2 3.2. QPF deterministic evaluation -->
3.2. QPF deterministic evaluation
For the deterministic evaluation, this study adopted four criteria: the correlation coefficient (r), MAE, RMSE, and RRMSE, whose formulations are presented in Table 3. The results are shown in Fig. 5. Due to limitations in displaying all examined cases, the average performance of the stations in each cluster is presented. Moreover, the results of each station are presented in Table 5. At Esfahan and Semnan in the G1 region, ECMWF and NCEP yielded the best and poorest scores, respectively. In contrast, at Zahedan, ECMWF and NCEP were the poorest and the best predicting centers, respectively. All in all, in this region, ECMWF was the best and NCEP was the poorest. In the G2 region, and based on the correlation coefficient, ECMWF at all three selected stations produced the best scores, while NCEP was the poorest. At Shahrekord, UKMO performed well, but was poorest at Mashhad. In the cold climate of the G3 region, based on all three indicators, ECMWF was the best and NCEP was the poorest of all. In the hot and dry G4 region, NCEP yielded smaller prediction errors compared to those of the other centers, while UKMO performed comparatively poorly in terms of the deterministic evaluation scores. In the G5 region, of all three centers, UKMO resulted in smaller prediction error, whereas NCEP performed the poorest. In the G6 rainy region, ECMWF and NCEP had the best and poorest scores, respectively. However, in this region, due to higher precipitation relative to other areas in Iran, large prediction errors were produced by all three centers. At Ilam in the G7 region, ECMWF's predictions were slightly better than those of UKMO; NCEP was the poorest of all. In G8, based on the correlation coefficient and RMSE, ECMWF was the best and UKMO was the poorest. Figure5. Results of the deterministic evaluation of three centers for eight precipitation regions in Iran between observations and forecasts: (a) correlation coefficient; (b) mean absolute error (mm d-1); (c) root-mean-square error (mm d-1); (d) relative root-mean-square error.

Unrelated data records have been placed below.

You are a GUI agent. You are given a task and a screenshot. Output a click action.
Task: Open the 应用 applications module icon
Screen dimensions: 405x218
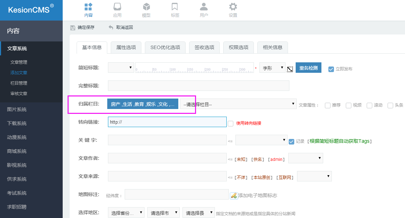pyautogui.click(x=117, y=7)
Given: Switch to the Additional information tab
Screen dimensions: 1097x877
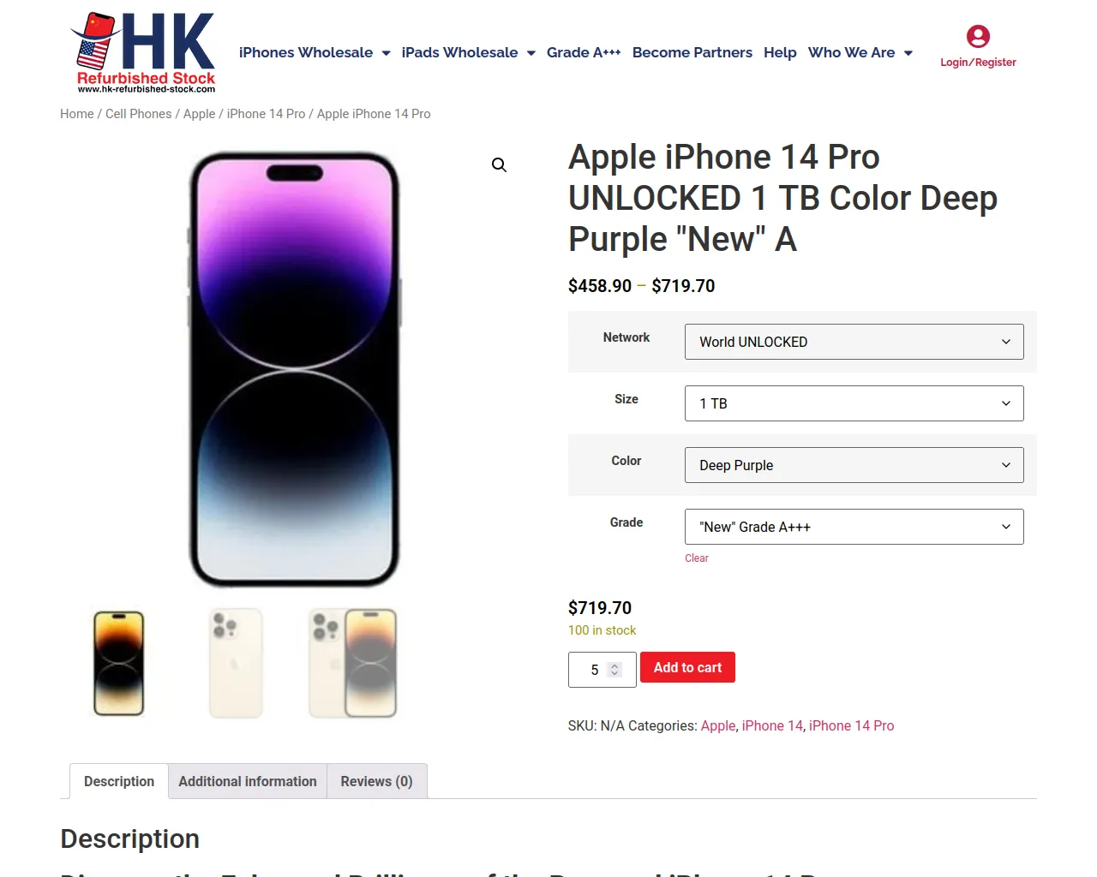Looking at the screenshot, I should [x=248, y=781].
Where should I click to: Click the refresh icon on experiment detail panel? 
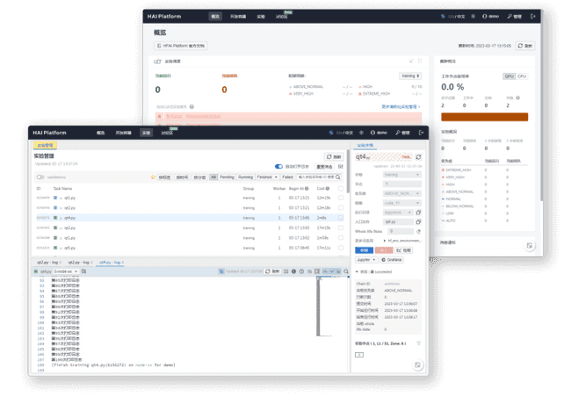tap(418, 157)
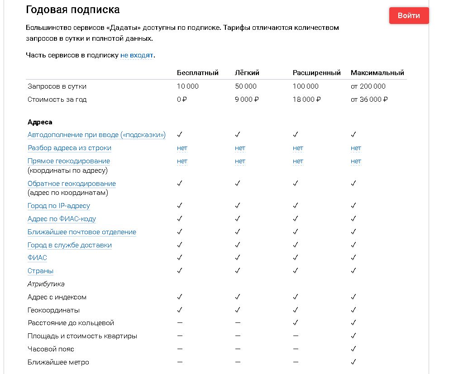Open the Разбор адреса из строки link
The height and width of the screenshot is (374, 449).
[x=69, y=148]
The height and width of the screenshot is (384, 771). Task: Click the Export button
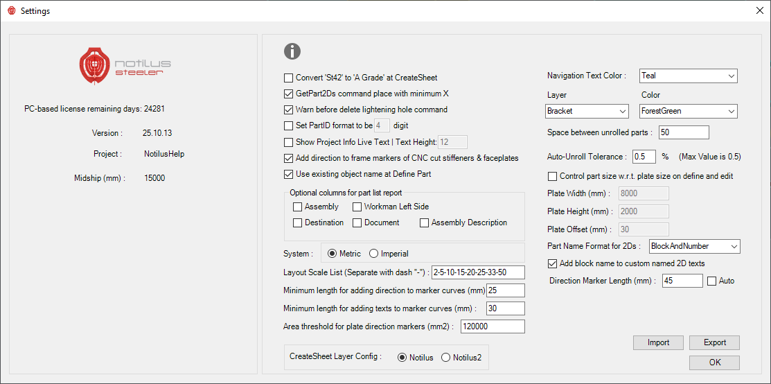[x=715, y=342]
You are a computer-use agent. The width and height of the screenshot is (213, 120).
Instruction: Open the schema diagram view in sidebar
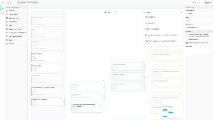(3, 8)
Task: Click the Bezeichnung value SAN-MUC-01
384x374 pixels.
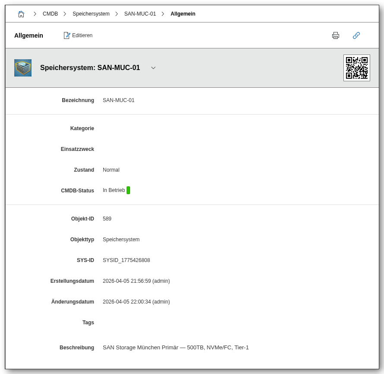Action: pos(118,100)
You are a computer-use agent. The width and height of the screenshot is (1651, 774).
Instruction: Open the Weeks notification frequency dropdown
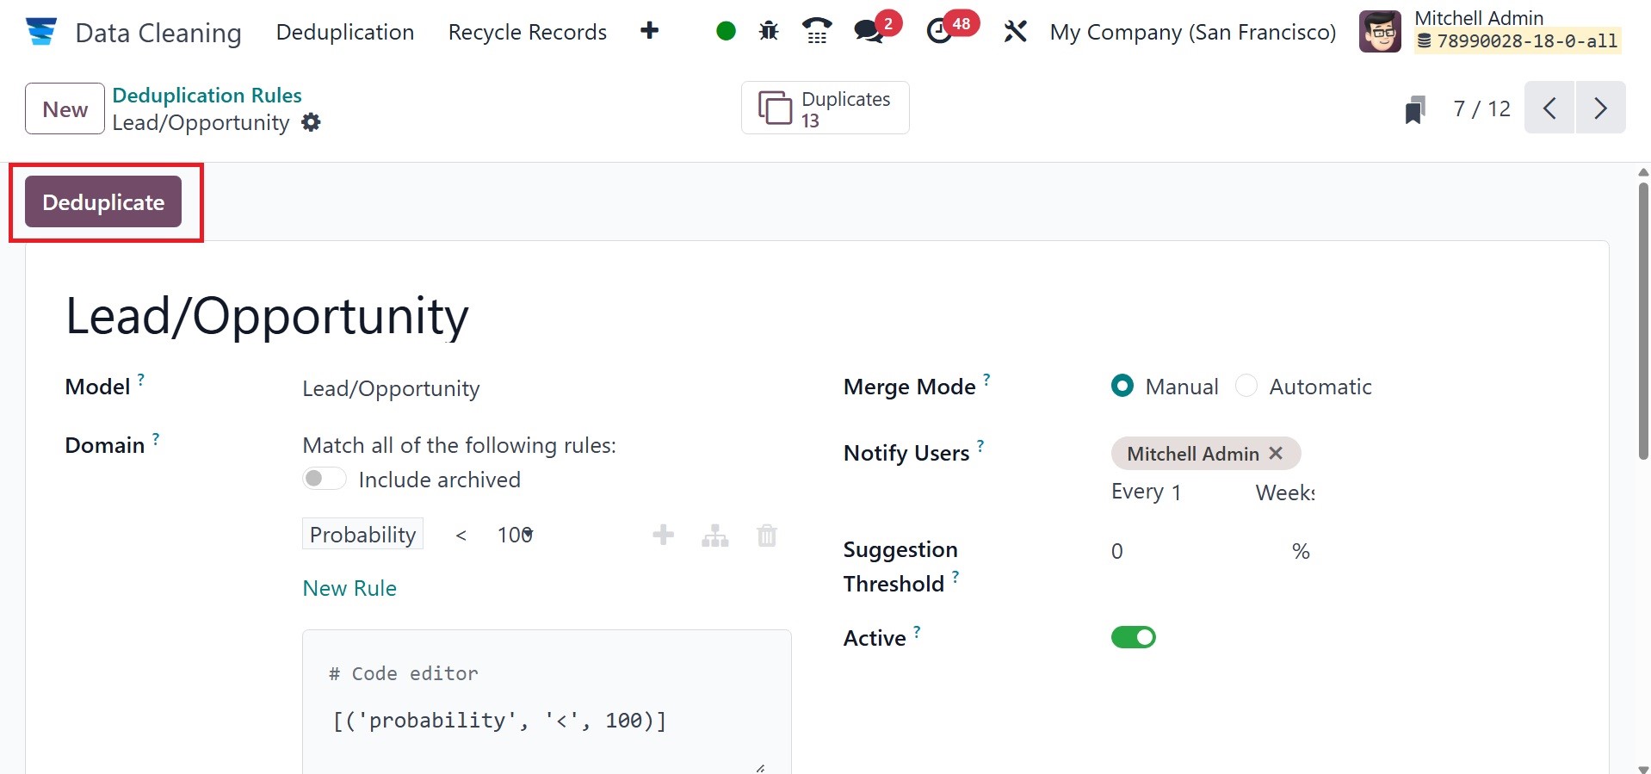pyautogui.click(x=1284, y=492)

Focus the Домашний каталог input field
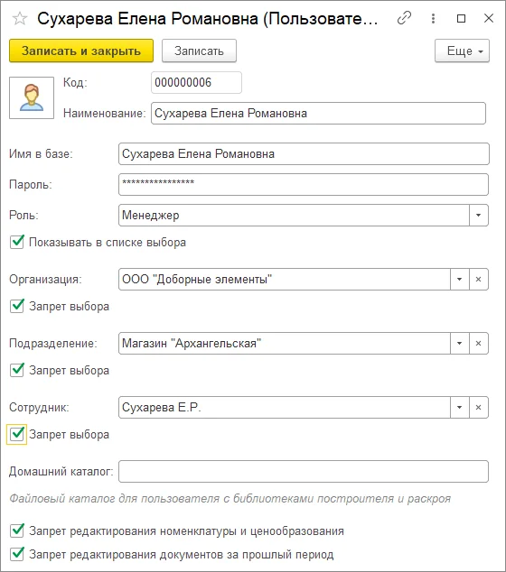coord(304,472)
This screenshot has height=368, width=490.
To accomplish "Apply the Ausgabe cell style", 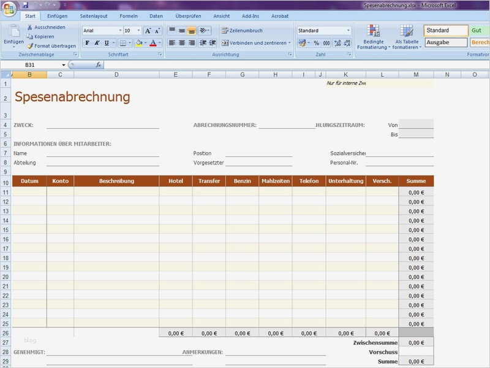I will 445,42.
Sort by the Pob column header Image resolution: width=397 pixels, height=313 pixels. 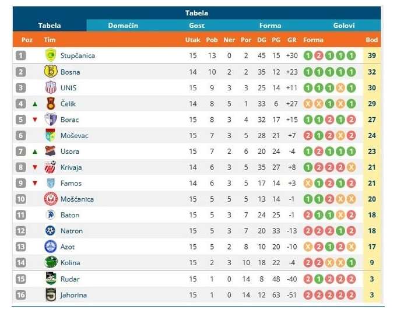tap(212, 40)
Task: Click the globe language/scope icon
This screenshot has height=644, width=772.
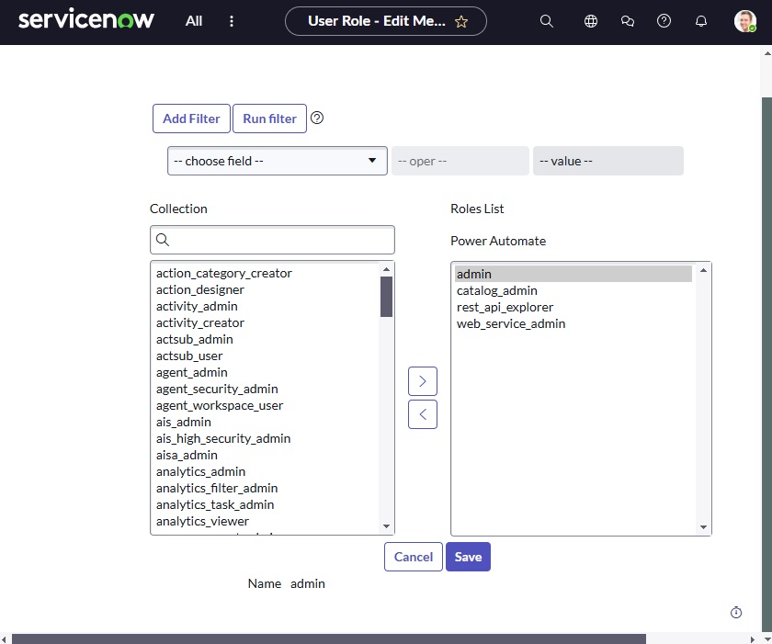Action: click(591, 20)
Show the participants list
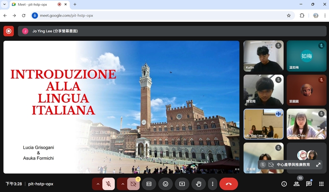Image resolution: width=329 pixels, height=192 pixels. [297, 184]
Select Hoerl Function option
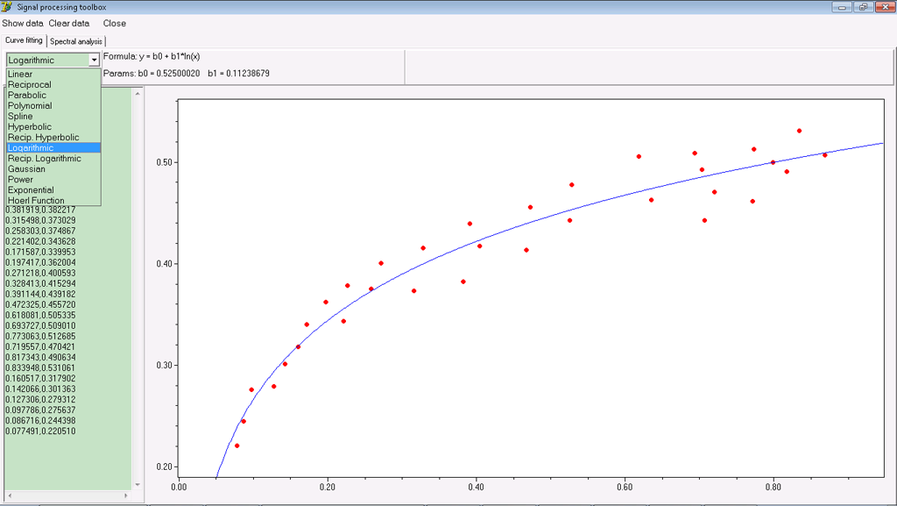Image resolution: width=897 pixels, height=506 pixels. point(36,200)
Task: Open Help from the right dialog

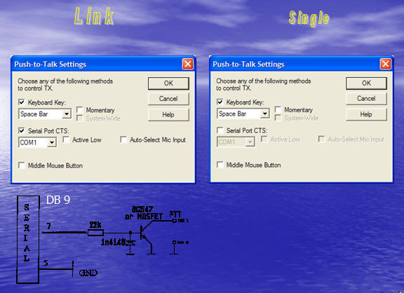Action: 366,114
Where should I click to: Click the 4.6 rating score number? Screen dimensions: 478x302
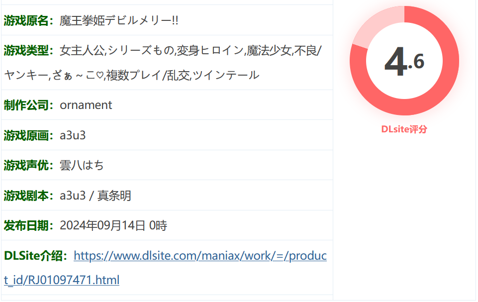(404, 63)
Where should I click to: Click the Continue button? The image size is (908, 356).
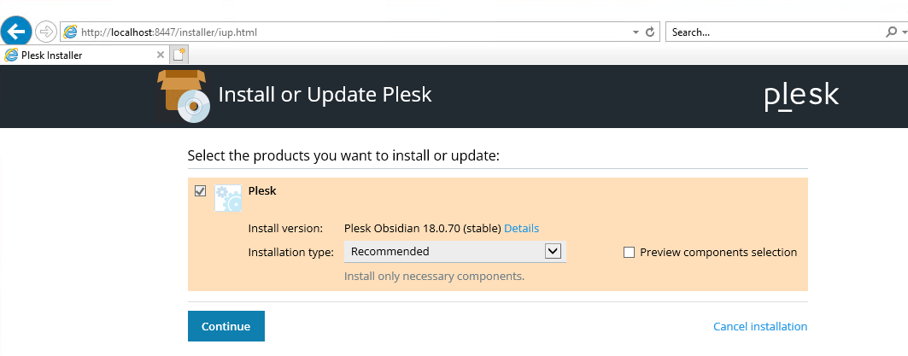[226, 326]
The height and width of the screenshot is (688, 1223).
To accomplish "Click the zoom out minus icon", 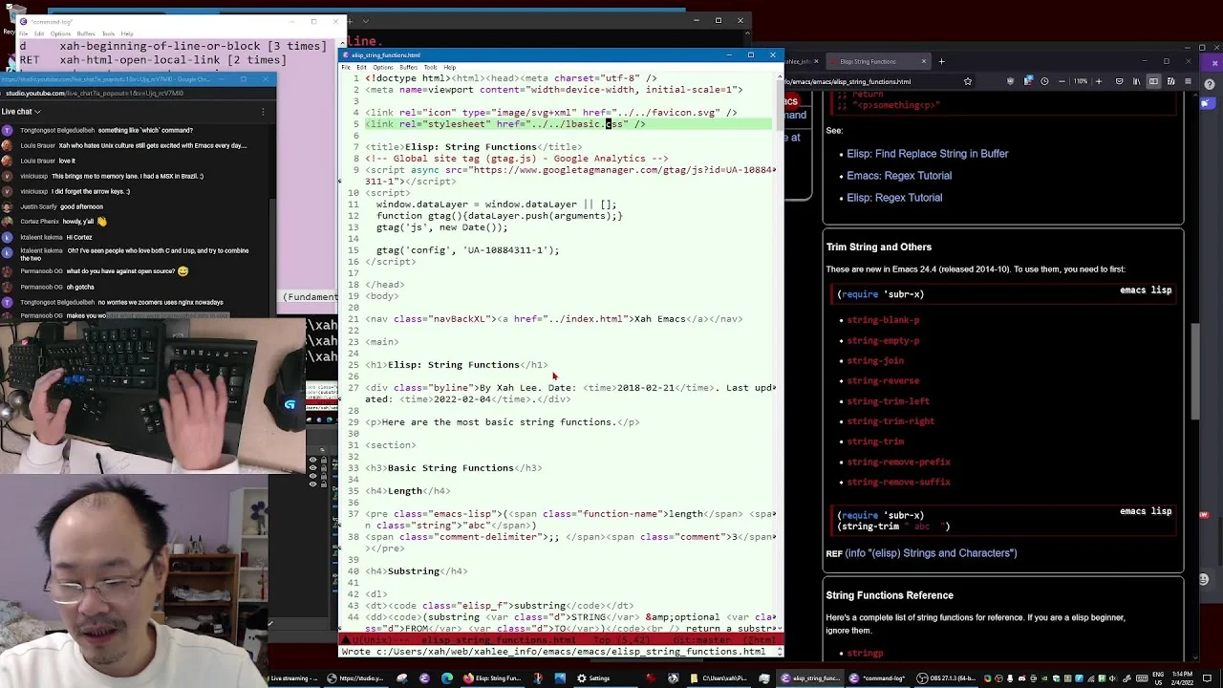I will pyautogui.click(x=1062, y=81).
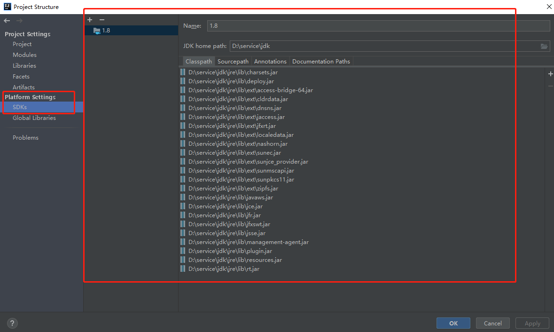Cancel the Project Structure dialog

click(492, 323)
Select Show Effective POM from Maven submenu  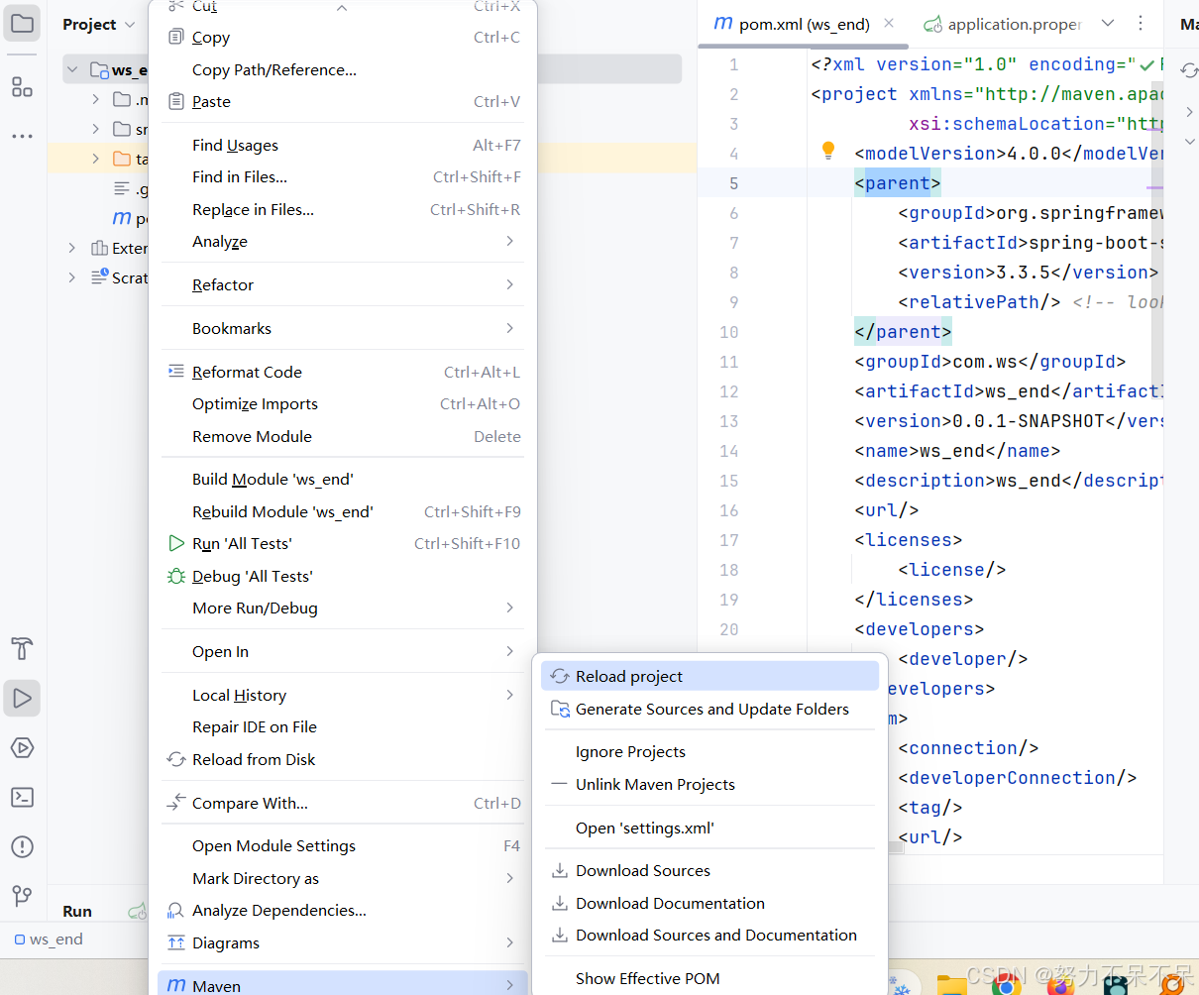648,978
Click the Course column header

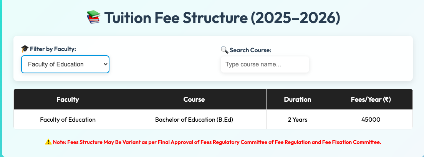194,99
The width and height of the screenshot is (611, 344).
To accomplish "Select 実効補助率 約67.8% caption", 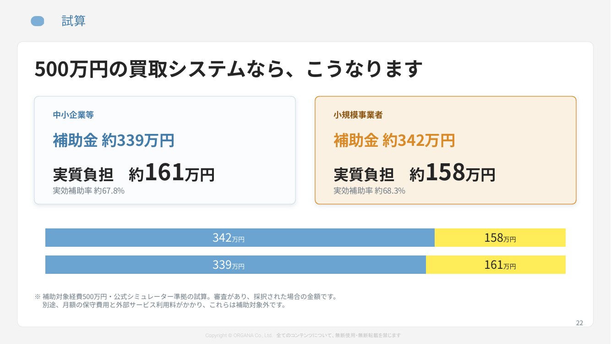I will point(89,191).
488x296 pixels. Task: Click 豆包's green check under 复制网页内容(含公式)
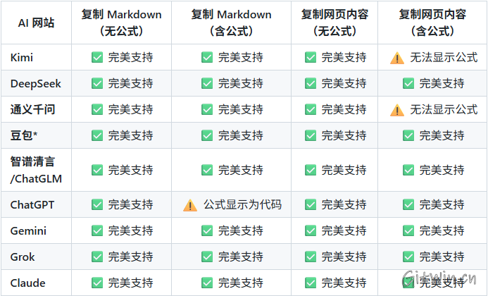click(x=408, y=135)
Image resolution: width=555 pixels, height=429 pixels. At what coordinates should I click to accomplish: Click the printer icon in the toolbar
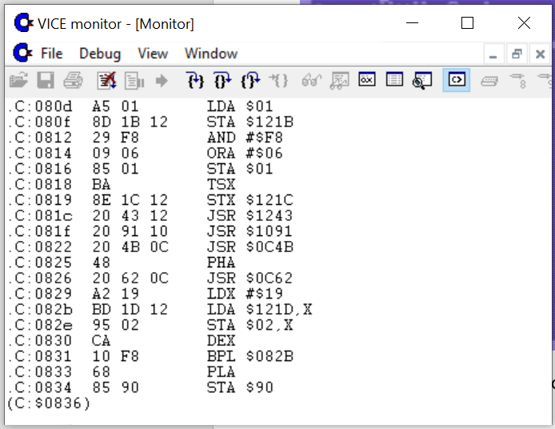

In general, based on deterministic evaluation, ECMWF in most regions of Iran, UKMO in mountainous regions, and NCEP in southern Iran, provided better results compared to other centers. In addition, TIGGE numerical precipitation predictions at Ilam within the G7 region performed best among all examined stations in terms of annual precipitation.
2 3.3. QPF dichotomous (yes/no) evaluation -->
3.3. QPF dichotomous (yes/no) evaluation
This study used four indicators (POD, FAR, ETS and BIAS) for dichotomous evaluation. The evaluation results are shown in Fig. 5. According to the BIAS criteria, which is the ratio of the number of predicted precipitation events to observed precipitation events, NCEP and UKMO respectively offered the best and poorest predictions of the number of precipitation days. ECMWF showed smaller BIAS in the G3 region compared to that of NCEP. All centers overestimated the number of precipitation days. Based on the ETS score, which measures the fraction of forecast events that were correctly predicted, NCEP achieved comparatively better scores at all stations, except in the G3 region. In addition, the prediction quality of UKMO was poor. However, the very low scores of ETS at most stations represents an inappropriate prediction accuracy of the number of precipitation events. According to Fig. 5d, POD values are high, which is due to a high BIAS score at most stations. Of all centers, UKMO, due to the higher values of BIAS compared to those of other centers, yielded better POD, while NCEP had the lowest scores. Based on FAR, which represents the number of false alarms in precipitation events, UKMO was the poorest and NCEP, in most regions, was better than other centers. The number of false identifications was quite high in the G1 and G4 regions, most likely due to the rarity of precipitation events in these regions. In conclusion, the number of precipitation events predicted by all three centers was higher than observed, while NCEP had better scores in most regions. Figure6. Dichotomous (yes/no) evaluation of three centers for eight precipitation regions in Iran between observations and forecasts: (a) bias score (frequency bias); (b) equitable threat score (Gilbert skill score); (c) false alarm ratio; (d) probability of detection (hit rate).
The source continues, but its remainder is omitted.